GOAL OF THE EXERCISE » For the entries that follow, set down each one exactly and drop any pictures.

(THE DATA Opens)

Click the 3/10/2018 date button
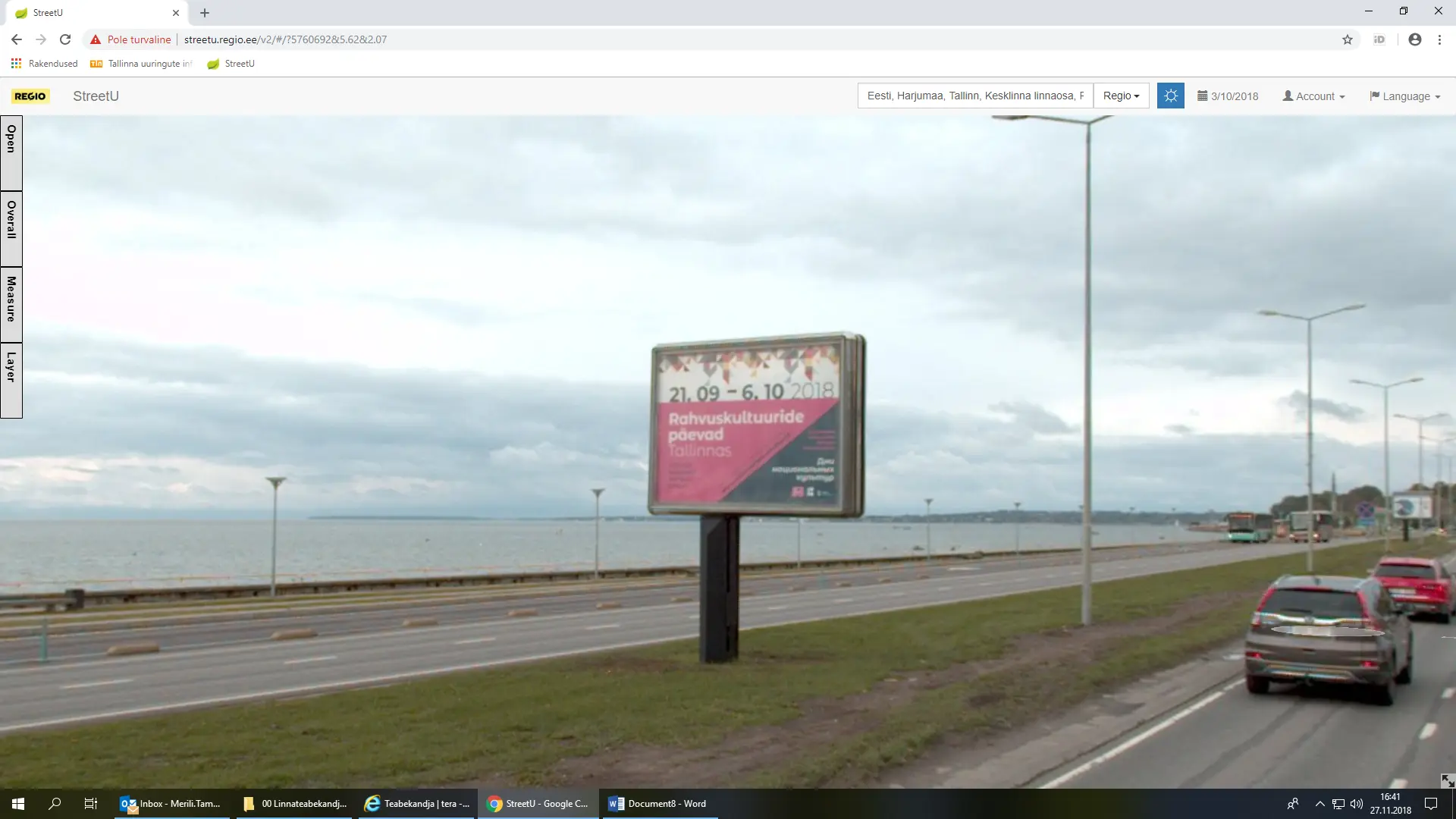Viewport: 1456px width, 819px height. pyautogui.click(x=1228, y=96)
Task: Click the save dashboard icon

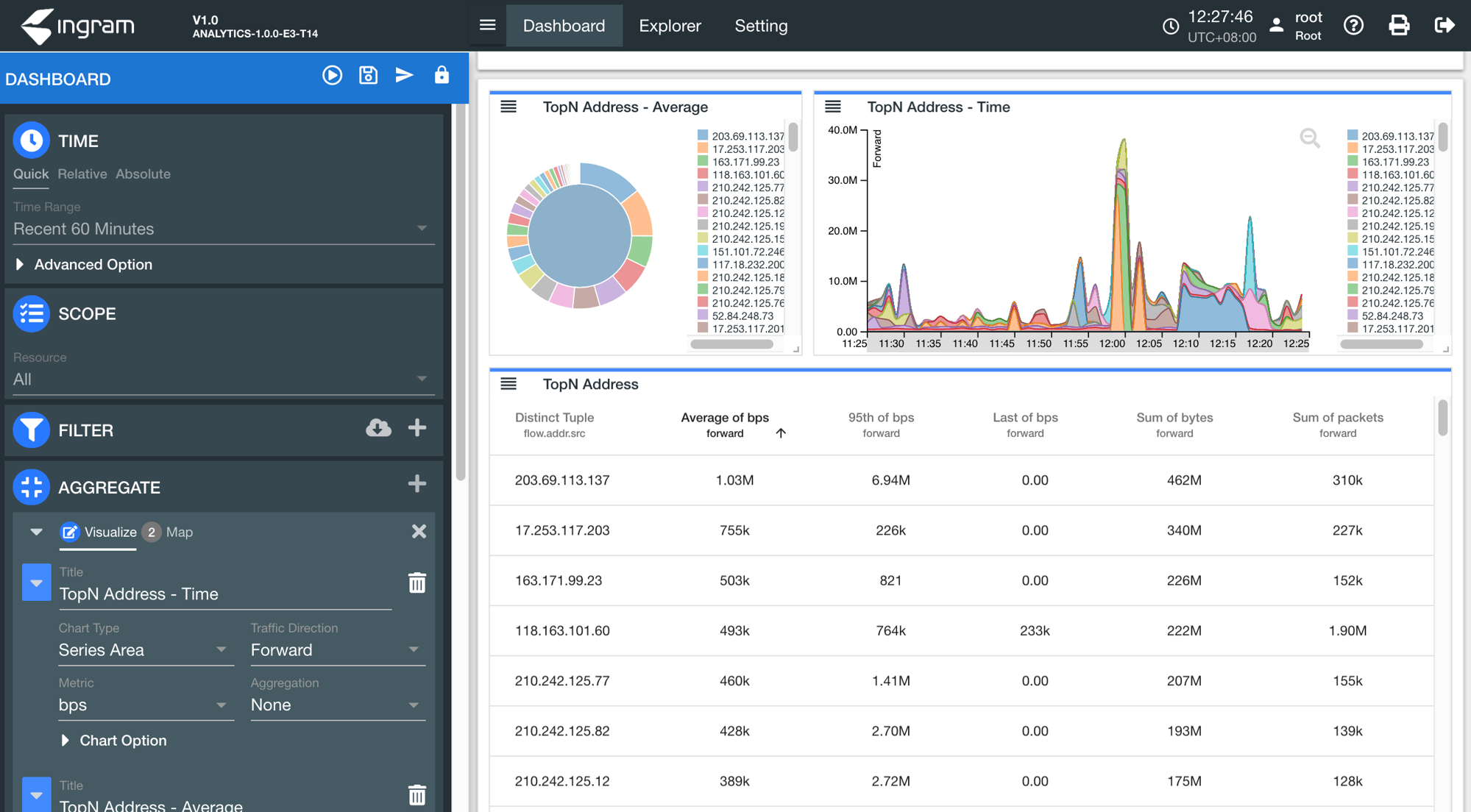Action: (368, 76)
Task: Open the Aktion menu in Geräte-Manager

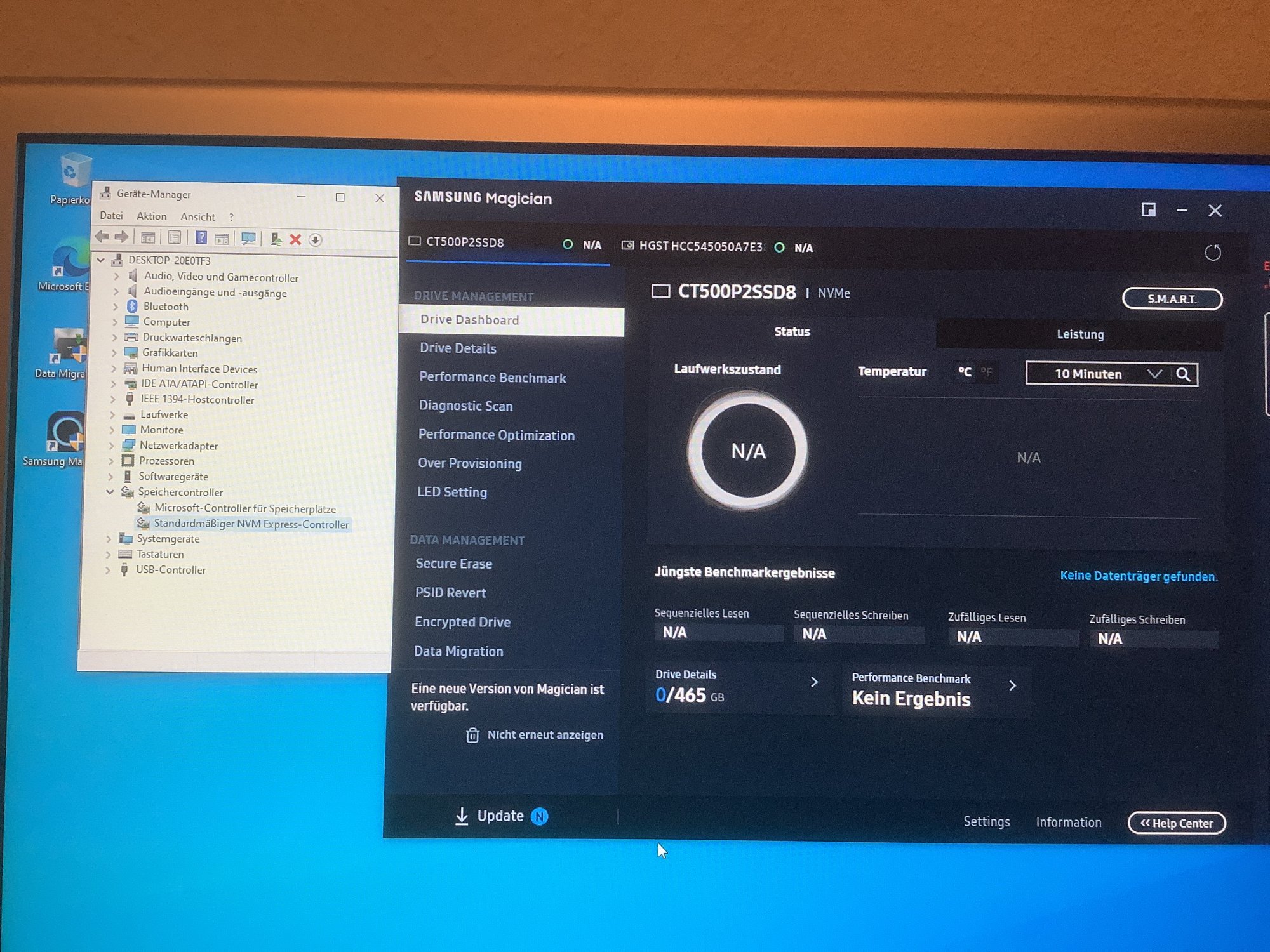Action: pyautogui.click(x=151, y=216)
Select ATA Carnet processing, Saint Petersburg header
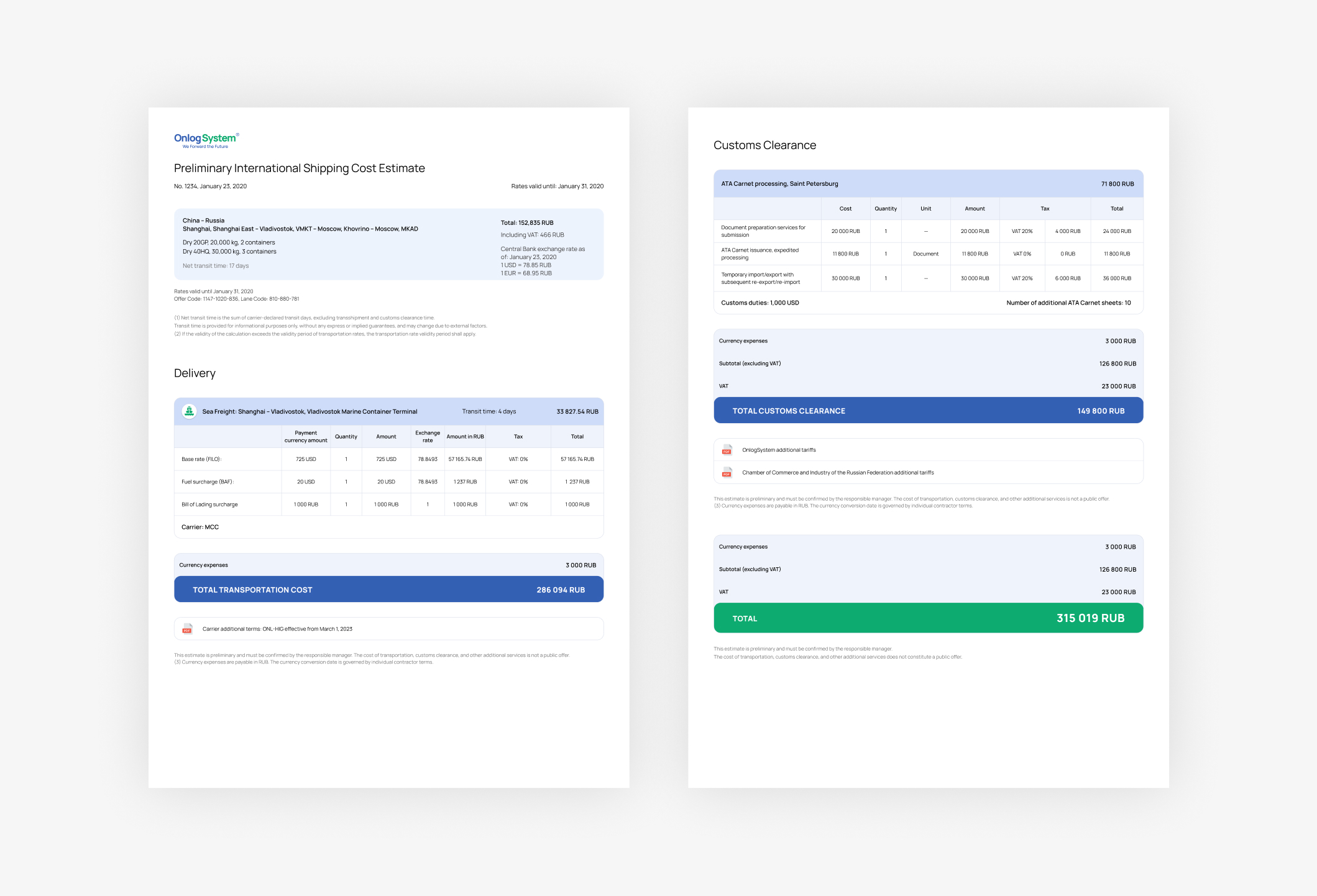The width and height of the screenshot is (1317, 896). tap(779, 184)
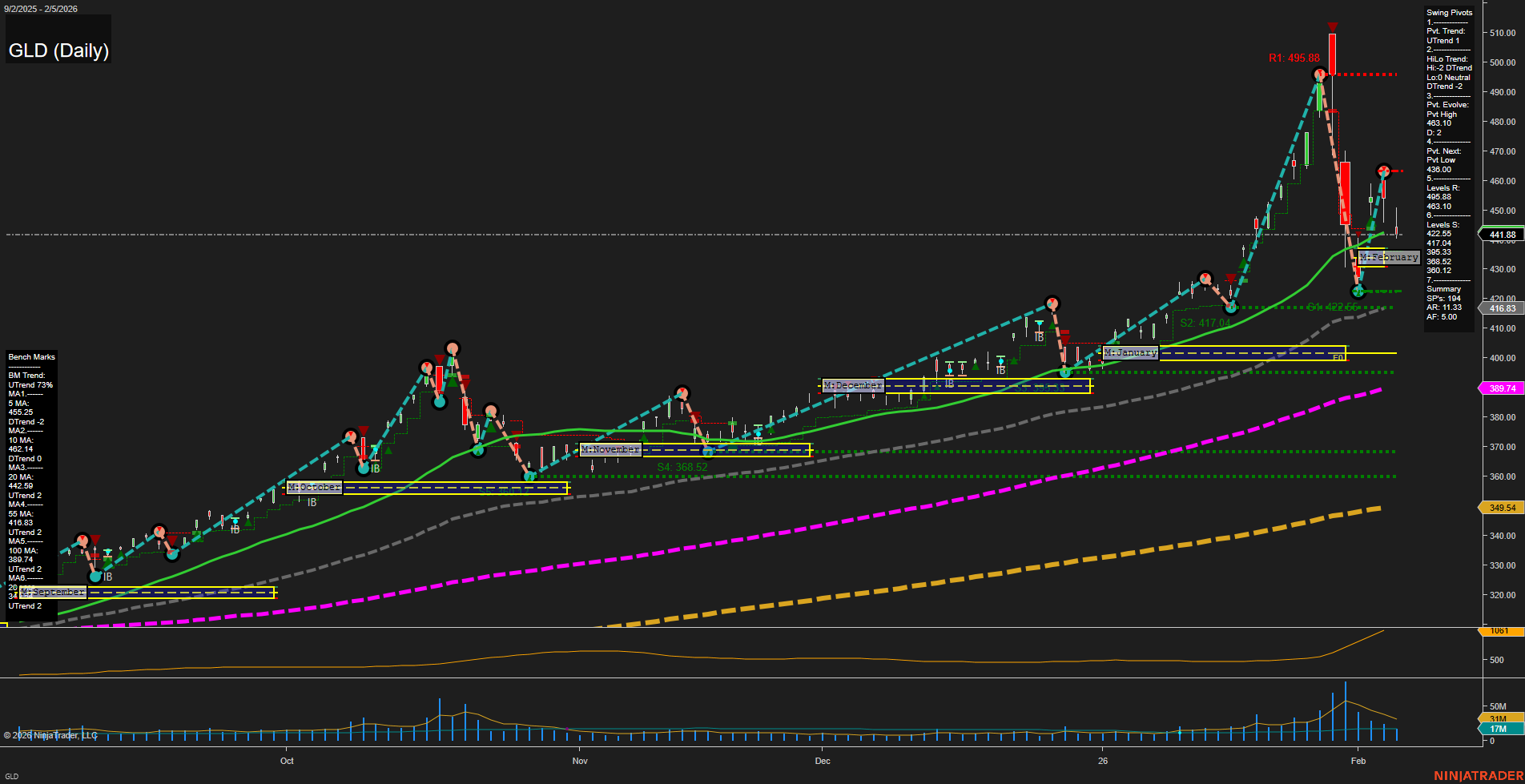Screen dimensions: 1525x784
Task: Click the IB marker below the M:October box
Action: click(312, 502)
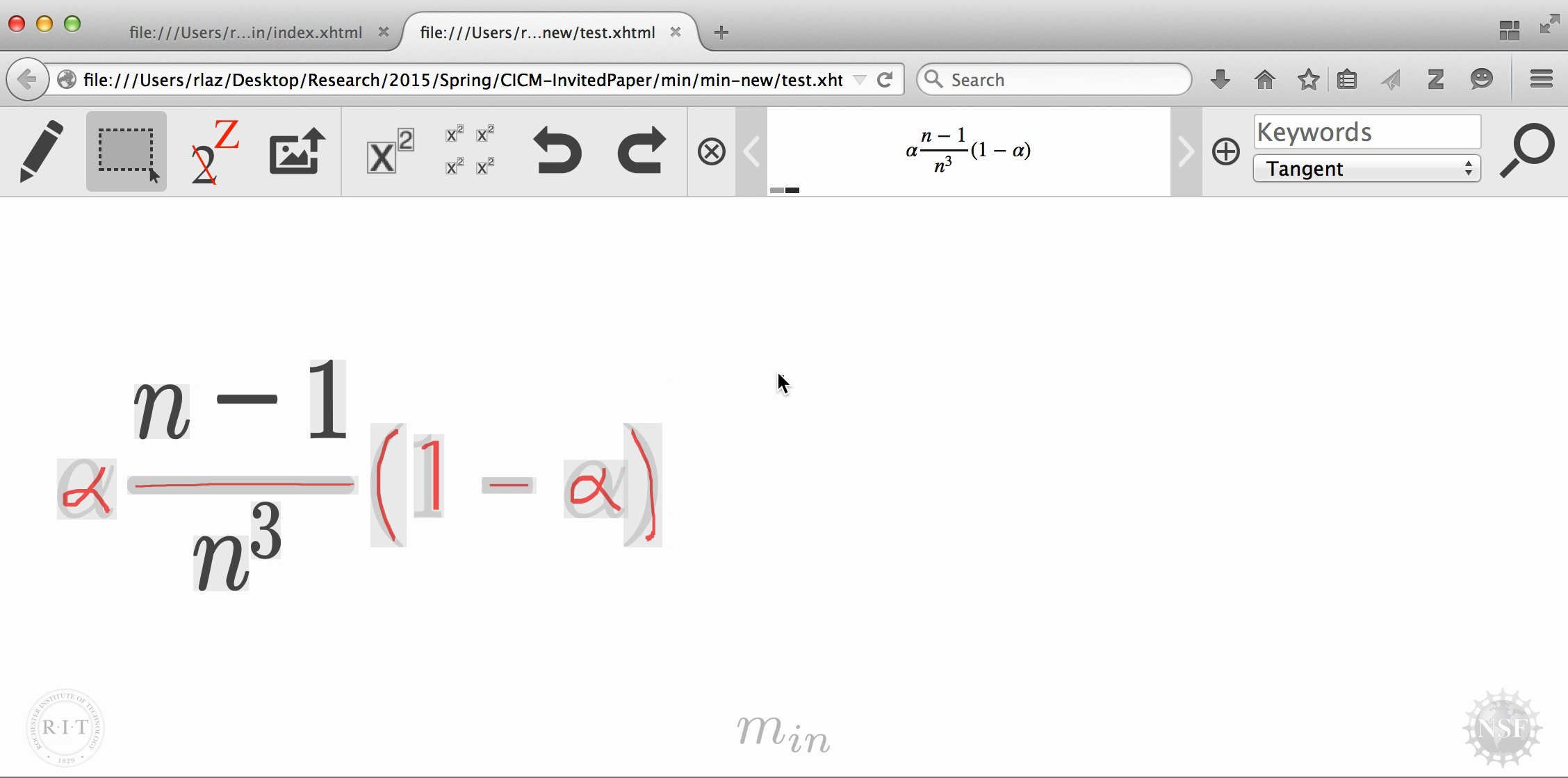Show next expression with right chevron

coord(1186,151)
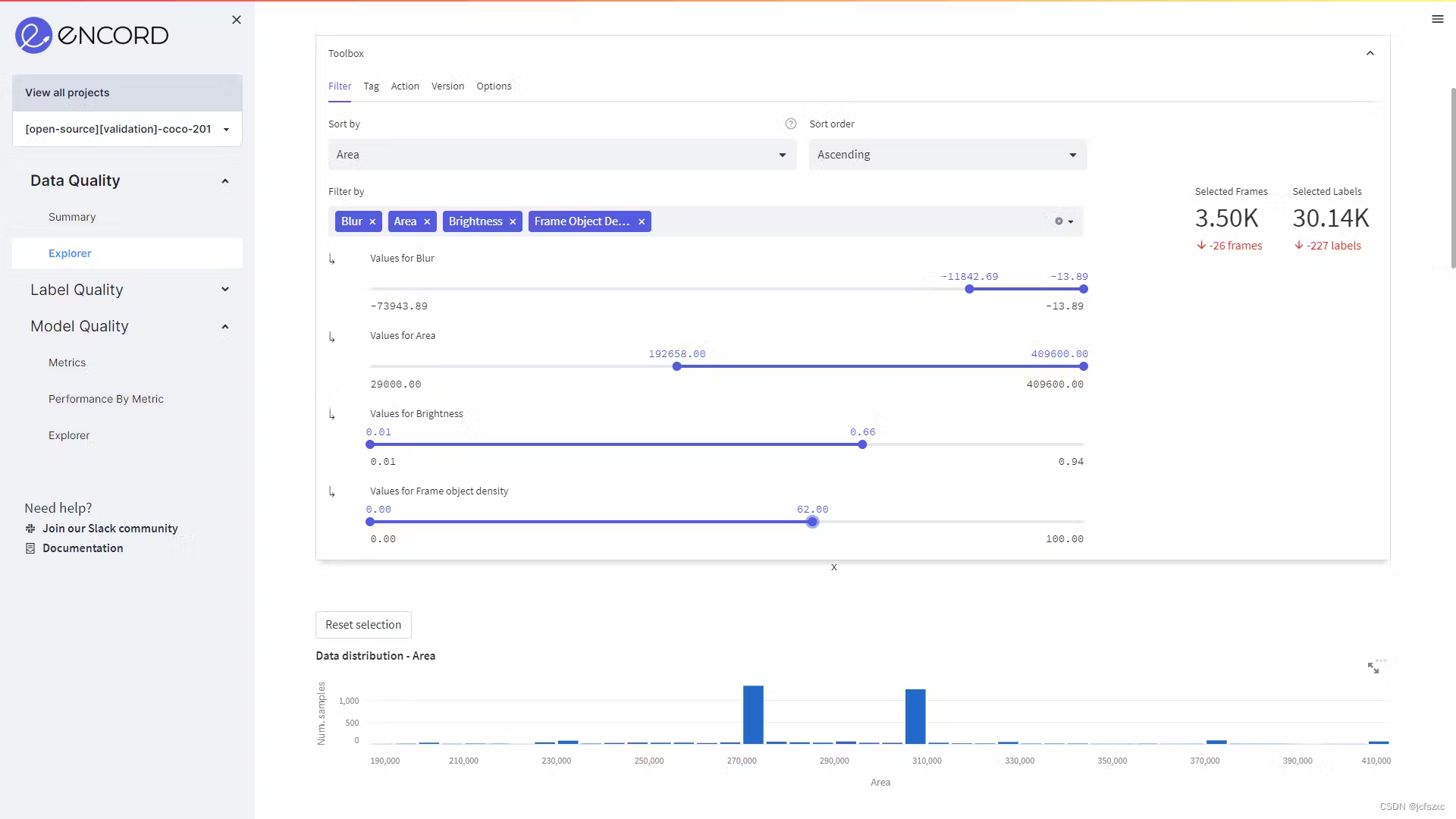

(THE DATA Closes)

ANSWER TO THIS PROBLEM »
Click the 3/10/2018 date button
Viewport: 1456px width, 819px height. pyautogui.click(x=1228, y=96)
Task: Click the save dashboard icon

Action: (368, 76)
Task: Open the Aktion menu in Geräte-Manager

Action: pyautogui.click(x=151, y=216)
Select ATA Carnet processing, Saint Petersburg header
The width and height of the screenshot is (1317, 896). tap(779, 184)
Screen dimensions: 1525x784
Task: Click the IB marker below the M:October box
Action: click(312, 502)
Show next expression with right chevron

coord(1186,151)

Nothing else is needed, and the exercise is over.